自費出版の言葉の定義
自費出版とは、著者が自ら出版にかかる費用を負担する出版形式です。この場合、出版社にとって、著者がお客様となります。
出版社は、著者が持ち込んだ原稿を基に、本の形にするまでのデザインや装丁、印刷などを行い、必要に応じて、出来上がった本を全国の書店やAmazonなどのインターネット書店へ配本を行います。
自費出版の場合、著者が費用を負担することから、どのような内容であっても出版することが出来るため、自分の思い通りの内容の本を作り上げることが出来ます。(出版社により、一部ジャンルを取り扱っていない場合もあります。)
共同出版の言葉の定義
また、共同出版という出版形式があります。共同出版とは、自費出版と商業出版の中間に位置するもので、著者と出版社が出版費用を分け合う出版形式です。
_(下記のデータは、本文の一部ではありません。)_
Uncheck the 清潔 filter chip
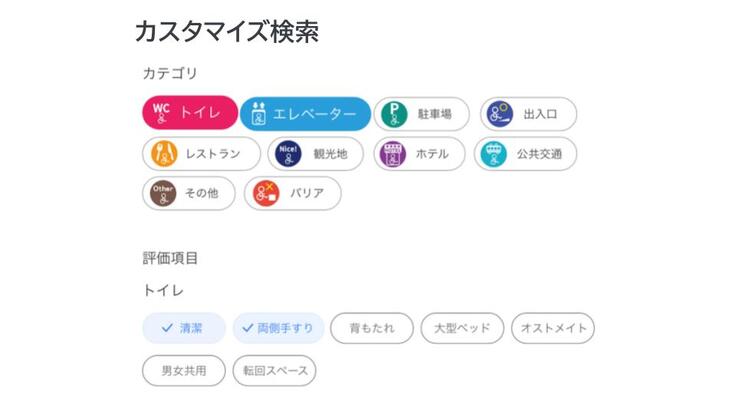Viewport: 736px width, 414px height. click(183, 328)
出版社は、著者が持ち込んだ原稿や〇〇賞といった賞に応募した作品の中から、本の宣伝をすることで売上を上げる可能性がある作品の著者に、このような出版形式を持ちかけることがあります。
著者と出版社は、それぞれどの程度の費用負担をするのでしょうか。
出版をする際に必要となる費用には、編集、校正、組版、デザイン、印刷、流通、在庫管理、広告・宣伝といった作業が必要となり、それぞれに費用が発生します。
一般的には、出版社が流通、在庫管理の費用を負担し、著者がそれ以外を負担することが多いようです。著者と出版社の費用負担は、契約内容により負担割合が変わります。
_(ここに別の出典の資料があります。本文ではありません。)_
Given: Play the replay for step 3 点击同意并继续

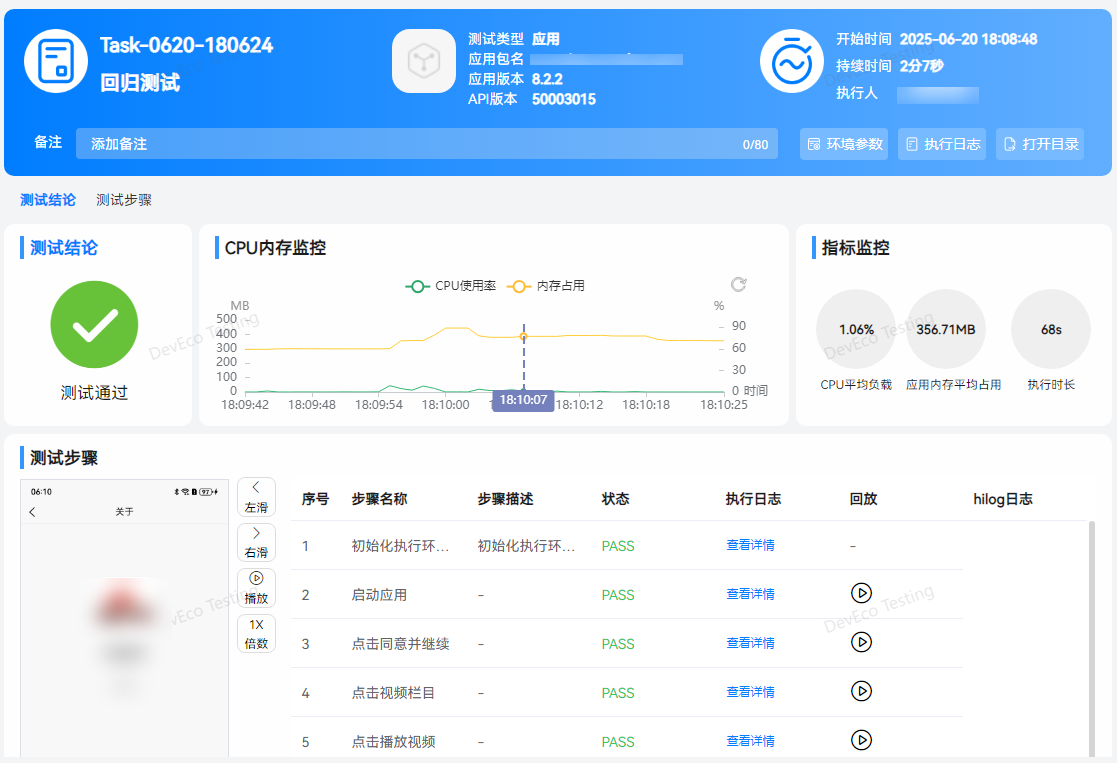Looking at the screenshot, I should [860, 642].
共同出版は著者と出版社間でトラブルに発展するケースが多いようです。リスクが高い契約ですのでご注意ください。
両者の違いは?
自費出版と共同出版の一番の違いは、自費出版の場合、出版社はいかなる費用も負担しないことが挙げられます。
共同出版の場合は、本を売りたいターゲット層に本を買ってもらうために、出版社から本の内容について修正を求められることがあります。自費出版では、出版にかかる費用を全て著者が負担しているため、著者の思い通りの本を出版することが出来ます。
一方で、自費出版の場合は広告・宣伝を自分で行う必要がありますが、共同出版の場合は出版社が広告・宣伝を行います。(宣伝等を出版社が行わない契約もあるそうです。)
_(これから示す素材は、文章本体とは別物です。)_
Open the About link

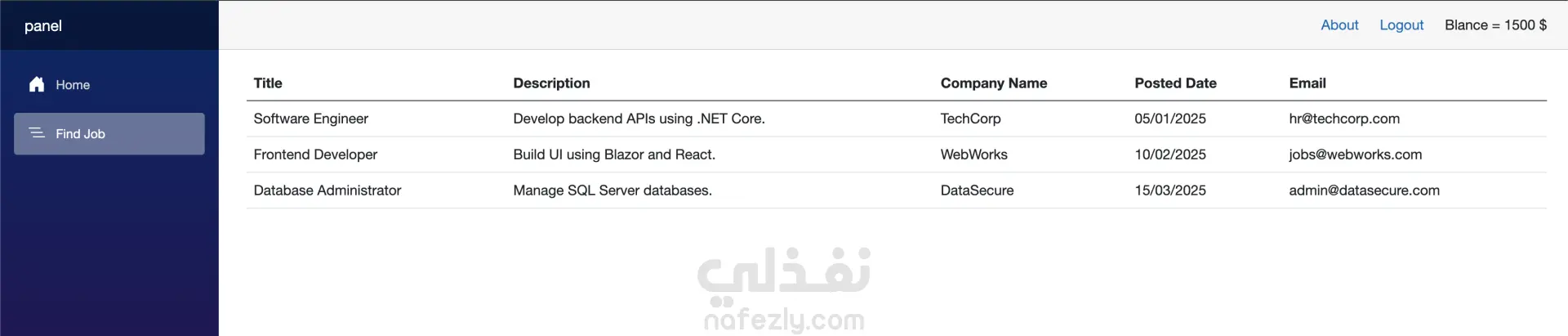click(1339, 25)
このように、自費出版と共同出版には費用面以外にも違いがあります。
過去に発生した共同出版のトラブル
しかし、共同出版をもちかけて言葉巧みに契約を結んだものの、実は自費出版よりも高い金額で契約してしまっていたことなど、著者と出版社の間でのトラブルが多発しています。
例えば、出版社から共同出版を持ちかけられて契約し、費用は著者と出版社で折半すると思っていたが、実は出版にかかる費用全てを著者が負担していたという事例があります。
共同出版の場合、相場が必ずしもあるわけではありませんので、出版社が正確な説明をせず、本来必要となる費用よりも過大に費用を請求する場合があります。
また、原稿を預けたものの、見出しなどのデザインがされずに印刷されてしまったことや、全国の書店への配本を行うと話をされていたが、実際は50件に1件あるかどうかといった状況であった等、契約内容には書かれないことにおいてもトラブルが発生した事例もあります。
こうしたトラブルを起こしがちな出版社としては、出版業界に疎い方やはじめて出版する方に対して「素晴らしい作品だ」、「間違いなく売れます」などと言った、著者となる方に対して都合の良い言葉を並べます。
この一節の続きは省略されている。